Por Ailen Oviedo

“En esa clase de amor no hay temor, porque el amor perfecto expulsa todo temor”. 1 Juan 4:18 (NTV)

Cuando hablamos de seguridad, estamos hablando de un estado de bienestar que percibe y disfruta el ser humano. Es una sensación de confianza total que una persona tiene. Es la ausencia de riesgo.

La seguridad es una necesidad básica que Dios puso en nosotros como sus Hijos, está presente en todas las áreas de nuestra vida: economía, relaciones y emociones. Como toda necesidad, debe ser satisfecha y fuimos creados para que sólo sea suplida por nuestro Padre celestial.

Lo contrario a seguridad es inseguridad, que proviene del temor.
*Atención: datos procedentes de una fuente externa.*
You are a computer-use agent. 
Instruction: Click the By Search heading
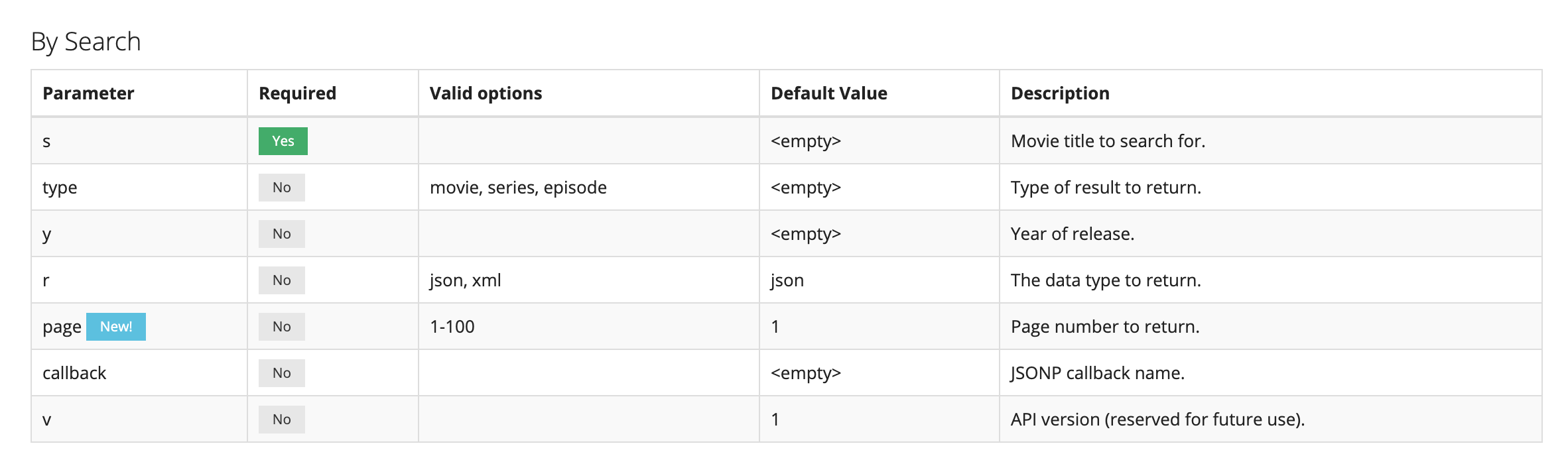86,42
Cuando experimentamos y crecemos en el amor de Dios, Él absorbe todo temor y miedo al futuro. Debemos aprender a creerle a Dios por encima de toda circunstancia, confrontar nuestros miedos con la verdad de Su palabra. Nuestra realidad en Cristo es que estamos seguros y no hay nada a que temerle. “El ángel de Jehová acampa alrededor de los que le temen, Y los defiende.” Salmos 34:7 (RVR1960)
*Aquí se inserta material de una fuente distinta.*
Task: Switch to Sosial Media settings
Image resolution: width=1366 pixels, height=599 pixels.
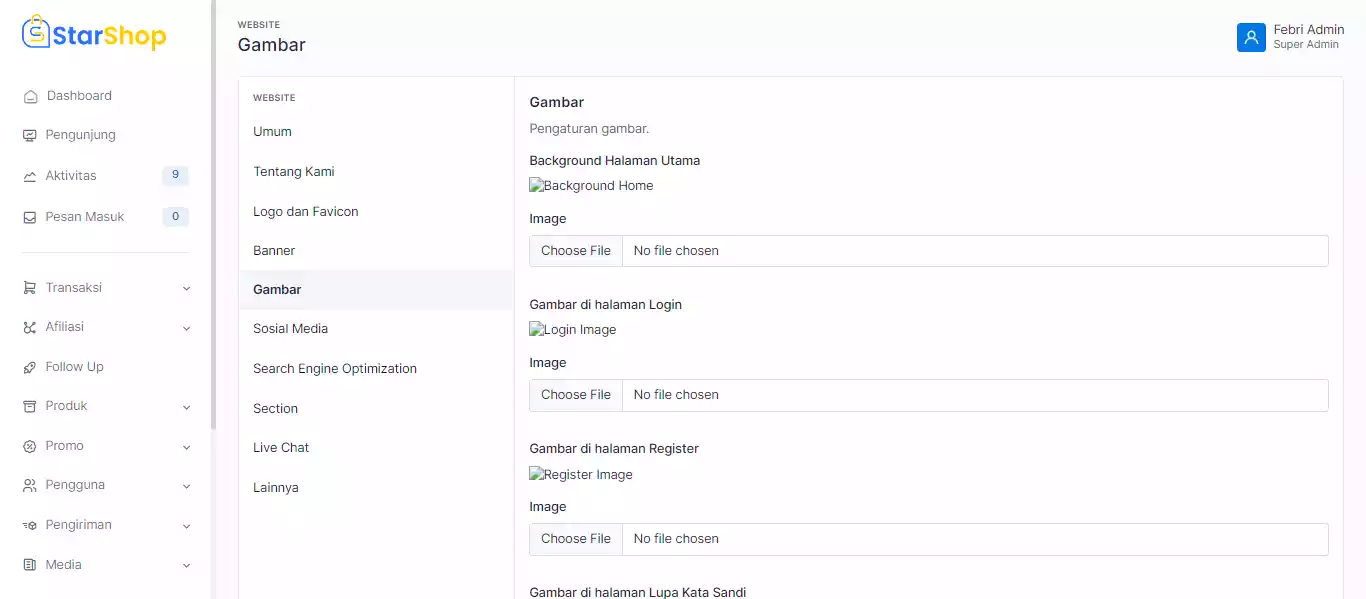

Si uno le teme a Dios, hay un campamento de ángeles a nuestro alrededor que nos cuidan y protegen. Si le tememos al hombre hay campamento de temores de angustias de inseguridades. De acuerdo a quien le temamos será el campamento que tendremos a nuestro alrededor. Temor a Dios significa pasión, entrega, reverencia.

Para reflexionar: ¿A quién decidimos creerle el día de hoy? ¿A quién decidimos temer?